Mohon tunggu...
Julianda Boang Manalu
Julianda Boang Manalu Mohon Tunggu... ASN pada Pemerintah Kota Subulussalam, Aceh

Penulis buku "Eksistensi Keuchik sebagai Hakim Perdamaian di Aceh".

Selanjutnya

Tutup

Halo Lokal Artikel Utama

"Palum" dan Kiprah Bahasa Pakpak dalam Bahasa Nasional

5 Agustus 2025   17:21 Diperbarui: 6 Agustus 2025   16:45 209
+
Laporkan Konten
Laporkan Akun
Kompasiana adalah platform blog.
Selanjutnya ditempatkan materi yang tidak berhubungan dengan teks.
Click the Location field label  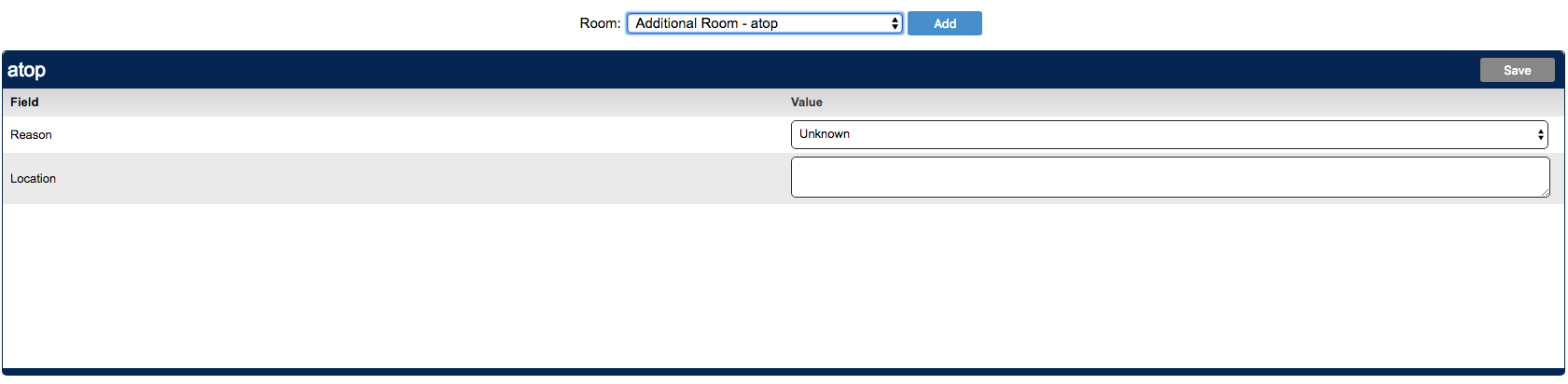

Konten ini menjadi tanggung jawab bloger dan tidak mewakili pandangan redaksi Kompas.
Lihat foto
Ilustrasi arti kata Palum. (Foto: KOMPAS.COM/SOFFYARANTI)
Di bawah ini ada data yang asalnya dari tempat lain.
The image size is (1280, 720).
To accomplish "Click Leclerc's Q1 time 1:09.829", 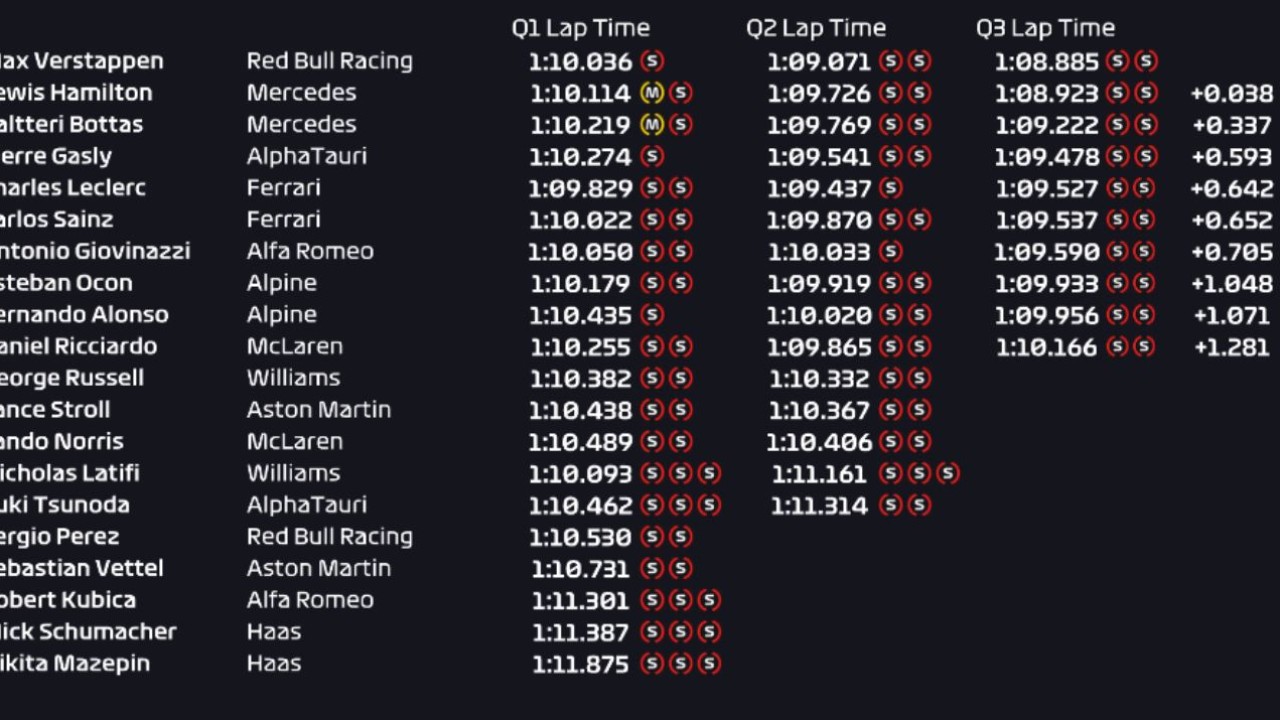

Indonesia begitu kaya akan bahasa daerah yang menjalin cerita dan identitas setiap suku. Salah satunya adalah suku Pakpak dari Sumatera Utara yang memiliki kosakata khas, salah satu yang unik dan penuh makna adalah kata "palum". 

Kata ini secara budaya telah lama digunakan sebagai lawan kata dari haus. Bagi masyarakat Pakpak, "palum" bukan sekadar kata, ia adalah perwujudan pemahaman terhadap rasa dan keadaan tertentu yang lazim dalam kehidupan sehari-hari.

Bila kita sedang merasa haus, kita akan mencari air untuk minum. Dari situlah kemudian lahirlah kebutuhan unsur bahasa yang menunjukkan kebalikannya: tanda sudah tidak haus, atau rasa yang tenang setelah minum. Di sinilah peran kata palum yang telah menjadi bagian integral dari cara bicara masyarakat Pakpak. 

Menulis tentang palum bukan sekadar memperkenalkan kata baru, tetapi merayakan identitas, budaya, dan upaya memperluas ruang kosakata bahasa Indonesia.

Sejarah dan Makna Budaya "Palum"

Kata palum berasal dari bahasa lisan masyarakat Pakpak yang selama ini diturunkan secara turun-temurun secara informal, dalam percakapan sehari-hari, terutama saat berbicara tentang kondisi setelah minum. Secara makna, palum menyiratkan keadaan 'tidak haus lagi', atau 'kenyang minum', perasaan nyaman ketika dahaga telah sirna. 

Makna itu mengandung makna fisik sekaligus emosional: bukan hanya kebutuhan tubuh yang terpenuhi, tetapi juga ketenangan batin setelah kebutuhan dasar mendapatkan respons.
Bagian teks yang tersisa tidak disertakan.